▶ _Instructions for the task_: Return, word for word, the part of the chainsaw carving forum thread starting with "# Chainsaw carving" and going on through "by step instructions?".

▶ _Extracted text_:
........

# Chainsaw carving 101



## Adirondack

I went to a logging demonstration and they made a small chair for kids. It looked very simple to do. I tried one and it turned out pretty good. I would like to learn some other basic things I could do as well. Is there a site dedicated to the beginner with step by step instructions?


----------



## twoclones

Chainsaw Sculptors has a 'step by step' instruction area. 
http://www.chainsawsculptors.com/ 

You going to post a pic of your chair? 


Butch


----------



## Adirondack

Thanks for the link. 
Here are some pics. I have carved three but I only have a pic of two.


----------



## twoclones

Those do look like a good started project. If you'd like to smooth out the saw lines and sharp corners, use a 4" angle grinder w/ 24 grit flap wheels like these; 
http://www.harborfreight.com/cpi/ctaf/displayitem.taf?Itemnumber=44972

Butch


----------



## Adirondack

twoclones said:


> Chainsaw Sculptors has a 'step by step' instruction area.
> http://www.chainsawsculptors.com/
> 
> You going to post a pic of your chair?
> 
> 
> Butch



Thanks. Most of the sculptors look very difficult. Because I have no skill I would like to begin with furniture. Any step by step furniture making sites?


----------



## twoclones

*Try this...*

Don't know of furniture sites... You need to try this owl to get you going. VERY SIMPLE and very cute. Here is Barre Pinske's video of how to carve it; 
http://www.ustream.tv/recorded/1268824 

and my daugher's version which was her first carving ever; 
http://www.misschainsaw.com/first_owl.html 

Butch 
http://www.WoodHacker.com/


----------



## Adirondack

twoclones said:


> Don't know of furniture sites... You need to try this owl to get you going. VERY SIMPLE and very cute. Here is Barre Pinske's video of how to carve it;
> http://www.ustream.tv/recorded/1268824
> 
> and my daugher's version which was her first carving ever;
> http://www.misschainsaw.com/first_owl.html
> 
> Butch
> http://www.WoodHacker.com/



WOW your daughter made a great owl. Thanks for the link. I will try this later in the week.


----------

........

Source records
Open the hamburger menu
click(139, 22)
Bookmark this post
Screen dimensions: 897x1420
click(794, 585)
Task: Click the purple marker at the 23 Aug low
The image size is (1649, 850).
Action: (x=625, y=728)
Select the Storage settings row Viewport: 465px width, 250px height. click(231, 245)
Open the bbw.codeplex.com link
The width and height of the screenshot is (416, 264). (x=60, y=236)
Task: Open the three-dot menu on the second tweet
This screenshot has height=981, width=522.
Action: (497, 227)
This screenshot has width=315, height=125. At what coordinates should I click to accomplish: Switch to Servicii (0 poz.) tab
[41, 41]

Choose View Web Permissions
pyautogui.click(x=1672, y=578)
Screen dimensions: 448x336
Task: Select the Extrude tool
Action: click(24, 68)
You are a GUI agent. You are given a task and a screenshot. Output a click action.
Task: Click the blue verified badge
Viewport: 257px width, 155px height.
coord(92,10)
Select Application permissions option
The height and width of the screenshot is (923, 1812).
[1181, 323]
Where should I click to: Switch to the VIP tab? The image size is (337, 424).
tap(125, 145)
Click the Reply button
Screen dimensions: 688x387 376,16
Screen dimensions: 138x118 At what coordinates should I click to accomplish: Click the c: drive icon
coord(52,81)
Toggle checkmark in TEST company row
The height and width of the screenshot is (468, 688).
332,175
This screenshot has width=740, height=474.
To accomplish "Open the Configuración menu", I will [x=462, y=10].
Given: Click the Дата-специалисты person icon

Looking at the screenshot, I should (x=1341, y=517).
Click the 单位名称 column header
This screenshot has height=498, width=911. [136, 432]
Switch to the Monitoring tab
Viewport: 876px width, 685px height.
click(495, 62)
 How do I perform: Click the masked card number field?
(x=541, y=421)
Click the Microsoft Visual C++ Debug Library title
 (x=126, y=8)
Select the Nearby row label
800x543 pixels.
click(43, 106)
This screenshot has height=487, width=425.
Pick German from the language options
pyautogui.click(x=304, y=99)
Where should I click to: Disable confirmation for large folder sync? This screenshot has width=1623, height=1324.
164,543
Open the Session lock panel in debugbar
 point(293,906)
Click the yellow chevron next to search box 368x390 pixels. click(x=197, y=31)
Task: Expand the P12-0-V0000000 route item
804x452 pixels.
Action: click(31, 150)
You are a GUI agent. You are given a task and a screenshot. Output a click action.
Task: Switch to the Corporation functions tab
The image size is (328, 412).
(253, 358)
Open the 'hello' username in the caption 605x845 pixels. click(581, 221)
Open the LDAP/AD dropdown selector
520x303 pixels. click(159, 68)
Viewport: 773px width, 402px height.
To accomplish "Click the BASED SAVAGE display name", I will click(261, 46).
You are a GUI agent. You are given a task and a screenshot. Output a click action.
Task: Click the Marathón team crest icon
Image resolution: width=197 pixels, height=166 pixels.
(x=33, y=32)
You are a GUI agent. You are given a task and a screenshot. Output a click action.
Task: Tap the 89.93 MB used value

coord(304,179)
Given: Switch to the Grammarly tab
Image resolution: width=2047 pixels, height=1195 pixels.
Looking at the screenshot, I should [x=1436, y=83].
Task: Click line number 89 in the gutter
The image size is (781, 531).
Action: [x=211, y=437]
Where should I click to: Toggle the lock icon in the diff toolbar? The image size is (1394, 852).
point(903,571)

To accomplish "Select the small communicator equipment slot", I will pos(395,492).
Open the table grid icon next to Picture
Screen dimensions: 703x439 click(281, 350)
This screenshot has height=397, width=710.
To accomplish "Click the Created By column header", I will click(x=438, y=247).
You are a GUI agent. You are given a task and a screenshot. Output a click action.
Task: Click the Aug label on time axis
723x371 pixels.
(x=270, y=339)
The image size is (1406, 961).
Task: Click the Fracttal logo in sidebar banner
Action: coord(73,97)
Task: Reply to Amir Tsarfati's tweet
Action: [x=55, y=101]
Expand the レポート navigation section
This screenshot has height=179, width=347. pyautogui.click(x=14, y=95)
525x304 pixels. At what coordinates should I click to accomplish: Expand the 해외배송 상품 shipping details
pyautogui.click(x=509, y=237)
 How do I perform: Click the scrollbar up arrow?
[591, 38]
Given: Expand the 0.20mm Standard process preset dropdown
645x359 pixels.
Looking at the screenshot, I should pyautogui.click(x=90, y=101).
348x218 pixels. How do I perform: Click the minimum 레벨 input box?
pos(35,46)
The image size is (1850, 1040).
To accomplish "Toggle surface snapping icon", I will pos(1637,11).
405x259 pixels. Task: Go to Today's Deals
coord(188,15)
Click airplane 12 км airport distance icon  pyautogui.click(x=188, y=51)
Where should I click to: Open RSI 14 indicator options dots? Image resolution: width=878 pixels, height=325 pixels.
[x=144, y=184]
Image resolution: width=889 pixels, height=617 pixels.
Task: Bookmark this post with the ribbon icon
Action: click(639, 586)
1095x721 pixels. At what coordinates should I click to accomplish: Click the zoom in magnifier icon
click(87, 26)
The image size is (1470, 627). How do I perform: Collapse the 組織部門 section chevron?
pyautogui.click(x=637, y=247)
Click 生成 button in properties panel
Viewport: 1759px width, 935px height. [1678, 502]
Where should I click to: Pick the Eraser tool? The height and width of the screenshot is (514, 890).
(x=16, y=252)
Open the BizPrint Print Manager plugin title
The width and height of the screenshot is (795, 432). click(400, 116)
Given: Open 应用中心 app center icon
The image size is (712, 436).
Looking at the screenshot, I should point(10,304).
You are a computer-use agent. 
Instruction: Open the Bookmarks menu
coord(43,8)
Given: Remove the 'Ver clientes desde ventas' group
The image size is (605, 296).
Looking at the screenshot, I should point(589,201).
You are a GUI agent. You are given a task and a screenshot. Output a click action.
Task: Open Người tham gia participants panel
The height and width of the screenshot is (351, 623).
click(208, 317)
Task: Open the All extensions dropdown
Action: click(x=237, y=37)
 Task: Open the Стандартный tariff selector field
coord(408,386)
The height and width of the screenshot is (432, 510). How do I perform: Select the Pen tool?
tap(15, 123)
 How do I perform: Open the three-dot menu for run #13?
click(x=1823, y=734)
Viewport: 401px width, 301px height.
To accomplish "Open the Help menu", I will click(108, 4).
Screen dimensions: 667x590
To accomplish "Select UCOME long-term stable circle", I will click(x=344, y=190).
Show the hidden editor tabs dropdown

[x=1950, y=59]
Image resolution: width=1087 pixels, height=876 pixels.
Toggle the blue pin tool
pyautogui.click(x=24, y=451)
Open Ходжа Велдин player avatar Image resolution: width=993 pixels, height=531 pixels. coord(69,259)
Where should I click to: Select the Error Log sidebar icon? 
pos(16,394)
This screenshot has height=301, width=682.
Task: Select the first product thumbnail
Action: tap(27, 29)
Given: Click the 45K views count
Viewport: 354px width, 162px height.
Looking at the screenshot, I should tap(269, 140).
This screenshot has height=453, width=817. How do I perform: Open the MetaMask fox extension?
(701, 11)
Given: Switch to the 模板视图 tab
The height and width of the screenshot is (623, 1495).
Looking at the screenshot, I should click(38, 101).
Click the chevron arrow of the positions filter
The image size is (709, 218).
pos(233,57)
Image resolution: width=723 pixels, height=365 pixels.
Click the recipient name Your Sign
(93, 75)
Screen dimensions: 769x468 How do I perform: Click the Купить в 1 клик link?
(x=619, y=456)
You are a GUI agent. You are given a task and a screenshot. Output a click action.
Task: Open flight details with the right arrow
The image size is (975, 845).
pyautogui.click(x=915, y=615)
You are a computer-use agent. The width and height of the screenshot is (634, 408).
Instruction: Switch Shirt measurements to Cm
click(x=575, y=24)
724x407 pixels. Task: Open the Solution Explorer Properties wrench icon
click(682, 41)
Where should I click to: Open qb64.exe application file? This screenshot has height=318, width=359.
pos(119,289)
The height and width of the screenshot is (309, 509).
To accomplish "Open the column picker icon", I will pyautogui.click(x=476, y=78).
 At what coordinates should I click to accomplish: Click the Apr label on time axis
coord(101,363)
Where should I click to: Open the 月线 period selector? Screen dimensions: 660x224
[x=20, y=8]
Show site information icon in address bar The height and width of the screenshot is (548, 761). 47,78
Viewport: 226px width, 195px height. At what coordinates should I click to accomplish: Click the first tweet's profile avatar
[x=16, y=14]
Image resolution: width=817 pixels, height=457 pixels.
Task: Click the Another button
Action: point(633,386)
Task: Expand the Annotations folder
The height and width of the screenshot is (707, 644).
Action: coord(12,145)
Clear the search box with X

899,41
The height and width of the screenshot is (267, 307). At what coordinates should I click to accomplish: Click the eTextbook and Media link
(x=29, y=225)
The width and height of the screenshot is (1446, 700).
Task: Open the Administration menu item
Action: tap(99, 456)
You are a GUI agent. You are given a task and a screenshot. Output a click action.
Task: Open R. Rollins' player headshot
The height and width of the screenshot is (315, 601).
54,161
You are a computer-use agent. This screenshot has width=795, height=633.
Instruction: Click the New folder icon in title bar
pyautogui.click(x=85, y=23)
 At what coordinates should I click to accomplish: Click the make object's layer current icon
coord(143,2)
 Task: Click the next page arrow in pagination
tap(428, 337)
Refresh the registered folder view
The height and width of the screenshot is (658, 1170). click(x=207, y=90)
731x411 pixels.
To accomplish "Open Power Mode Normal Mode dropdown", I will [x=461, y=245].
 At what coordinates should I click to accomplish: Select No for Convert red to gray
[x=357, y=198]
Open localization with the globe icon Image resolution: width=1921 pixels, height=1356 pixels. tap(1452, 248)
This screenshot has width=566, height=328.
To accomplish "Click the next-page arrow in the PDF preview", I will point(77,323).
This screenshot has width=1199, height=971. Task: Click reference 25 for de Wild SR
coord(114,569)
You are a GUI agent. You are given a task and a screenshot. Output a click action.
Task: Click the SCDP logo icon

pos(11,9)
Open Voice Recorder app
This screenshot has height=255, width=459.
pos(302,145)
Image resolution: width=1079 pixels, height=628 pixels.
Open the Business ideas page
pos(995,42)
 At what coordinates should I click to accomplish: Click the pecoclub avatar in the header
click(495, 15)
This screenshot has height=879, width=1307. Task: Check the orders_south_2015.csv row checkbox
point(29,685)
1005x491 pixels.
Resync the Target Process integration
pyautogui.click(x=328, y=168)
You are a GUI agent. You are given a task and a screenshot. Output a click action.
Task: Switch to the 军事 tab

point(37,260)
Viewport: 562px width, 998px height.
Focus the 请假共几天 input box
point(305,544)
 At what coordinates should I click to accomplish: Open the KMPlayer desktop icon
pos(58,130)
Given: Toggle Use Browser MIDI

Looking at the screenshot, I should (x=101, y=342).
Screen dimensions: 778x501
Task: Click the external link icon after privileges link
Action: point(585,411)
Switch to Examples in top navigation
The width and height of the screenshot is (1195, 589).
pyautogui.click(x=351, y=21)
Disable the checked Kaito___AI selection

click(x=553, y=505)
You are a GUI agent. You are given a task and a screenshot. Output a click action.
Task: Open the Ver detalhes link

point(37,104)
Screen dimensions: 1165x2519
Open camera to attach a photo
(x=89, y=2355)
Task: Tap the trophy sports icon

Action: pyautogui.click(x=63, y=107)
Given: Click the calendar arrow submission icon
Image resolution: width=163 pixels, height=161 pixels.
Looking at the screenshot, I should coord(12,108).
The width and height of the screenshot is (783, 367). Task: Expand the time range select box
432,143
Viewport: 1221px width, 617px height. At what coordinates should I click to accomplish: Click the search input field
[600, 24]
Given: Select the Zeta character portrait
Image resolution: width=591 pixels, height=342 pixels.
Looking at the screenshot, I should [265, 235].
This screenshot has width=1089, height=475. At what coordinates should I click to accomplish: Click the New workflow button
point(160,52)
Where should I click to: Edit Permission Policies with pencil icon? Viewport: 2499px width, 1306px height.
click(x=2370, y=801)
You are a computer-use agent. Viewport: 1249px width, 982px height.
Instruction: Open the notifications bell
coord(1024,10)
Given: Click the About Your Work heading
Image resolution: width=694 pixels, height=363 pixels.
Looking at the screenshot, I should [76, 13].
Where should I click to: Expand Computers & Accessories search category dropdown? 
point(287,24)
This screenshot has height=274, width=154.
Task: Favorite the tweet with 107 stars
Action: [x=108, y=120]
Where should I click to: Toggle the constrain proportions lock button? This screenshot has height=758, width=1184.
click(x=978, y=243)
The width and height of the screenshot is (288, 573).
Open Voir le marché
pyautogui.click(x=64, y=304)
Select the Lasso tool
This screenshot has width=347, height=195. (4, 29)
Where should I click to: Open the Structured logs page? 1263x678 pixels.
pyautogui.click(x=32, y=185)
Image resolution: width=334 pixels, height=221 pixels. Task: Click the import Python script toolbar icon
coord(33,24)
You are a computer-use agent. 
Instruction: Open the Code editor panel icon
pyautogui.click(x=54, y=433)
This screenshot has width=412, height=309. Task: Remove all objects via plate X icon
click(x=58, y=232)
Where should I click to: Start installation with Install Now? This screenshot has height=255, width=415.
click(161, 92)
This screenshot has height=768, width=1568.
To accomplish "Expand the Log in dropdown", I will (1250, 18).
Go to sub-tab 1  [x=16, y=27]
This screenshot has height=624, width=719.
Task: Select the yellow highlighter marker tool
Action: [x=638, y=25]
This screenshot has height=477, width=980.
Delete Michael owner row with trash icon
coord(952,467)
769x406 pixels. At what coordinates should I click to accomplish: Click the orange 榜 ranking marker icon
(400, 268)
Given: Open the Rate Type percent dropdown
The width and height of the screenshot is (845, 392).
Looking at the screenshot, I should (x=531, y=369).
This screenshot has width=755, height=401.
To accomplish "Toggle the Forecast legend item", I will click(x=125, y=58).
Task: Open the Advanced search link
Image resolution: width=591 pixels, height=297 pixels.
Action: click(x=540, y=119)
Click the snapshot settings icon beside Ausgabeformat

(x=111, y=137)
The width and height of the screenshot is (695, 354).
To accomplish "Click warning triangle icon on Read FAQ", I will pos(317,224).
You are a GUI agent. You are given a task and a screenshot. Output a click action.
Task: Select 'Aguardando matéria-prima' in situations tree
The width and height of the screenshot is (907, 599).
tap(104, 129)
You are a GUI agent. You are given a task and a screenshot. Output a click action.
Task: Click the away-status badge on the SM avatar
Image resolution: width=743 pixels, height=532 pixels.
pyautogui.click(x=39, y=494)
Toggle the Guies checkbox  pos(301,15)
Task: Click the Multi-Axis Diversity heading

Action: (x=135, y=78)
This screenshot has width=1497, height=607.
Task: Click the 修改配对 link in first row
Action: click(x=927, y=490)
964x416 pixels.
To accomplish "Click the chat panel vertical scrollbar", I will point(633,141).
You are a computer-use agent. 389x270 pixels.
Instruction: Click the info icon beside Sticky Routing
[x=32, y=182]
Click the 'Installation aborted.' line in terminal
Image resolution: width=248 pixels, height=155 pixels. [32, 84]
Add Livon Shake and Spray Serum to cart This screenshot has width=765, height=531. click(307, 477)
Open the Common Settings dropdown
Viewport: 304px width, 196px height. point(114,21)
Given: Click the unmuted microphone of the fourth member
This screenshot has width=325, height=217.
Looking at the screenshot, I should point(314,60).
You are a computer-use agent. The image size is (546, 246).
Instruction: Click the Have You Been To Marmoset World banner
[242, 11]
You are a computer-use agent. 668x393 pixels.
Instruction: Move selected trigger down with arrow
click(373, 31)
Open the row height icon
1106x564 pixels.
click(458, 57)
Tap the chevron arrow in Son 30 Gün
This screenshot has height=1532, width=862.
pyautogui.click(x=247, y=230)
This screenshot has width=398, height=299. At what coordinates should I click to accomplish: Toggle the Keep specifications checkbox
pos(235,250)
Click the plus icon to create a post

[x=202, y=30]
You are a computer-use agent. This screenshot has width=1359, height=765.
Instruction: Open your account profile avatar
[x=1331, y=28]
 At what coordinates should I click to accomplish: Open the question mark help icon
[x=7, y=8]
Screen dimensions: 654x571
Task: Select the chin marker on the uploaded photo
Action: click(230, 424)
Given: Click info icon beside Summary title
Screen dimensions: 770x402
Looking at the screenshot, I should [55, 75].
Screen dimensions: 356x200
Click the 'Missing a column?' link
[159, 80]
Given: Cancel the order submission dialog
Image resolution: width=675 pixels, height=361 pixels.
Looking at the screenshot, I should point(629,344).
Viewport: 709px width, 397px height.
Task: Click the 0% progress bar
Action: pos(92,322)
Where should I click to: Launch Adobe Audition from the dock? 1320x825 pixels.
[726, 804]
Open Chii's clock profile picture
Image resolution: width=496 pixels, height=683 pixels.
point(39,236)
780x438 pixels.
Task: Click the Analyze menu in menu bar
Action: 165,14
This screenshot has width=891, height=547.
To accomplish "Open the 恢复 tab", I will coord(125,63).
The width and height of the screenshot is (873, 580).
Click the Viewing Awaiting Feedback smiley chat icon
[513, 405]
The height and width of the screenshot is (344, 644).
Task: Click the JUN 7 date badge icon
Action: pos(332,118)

........

▶ _Complete answer_:
# Chainsaw carving 101



## Adirondack

I went to a logging demonstration and they made a small chair for kids. It looked very simple to do. I tried one and it turned out pretty good. I would like to learn some other basic things I could do as well. Is there a site dedicated to the beginner with step by step instructions?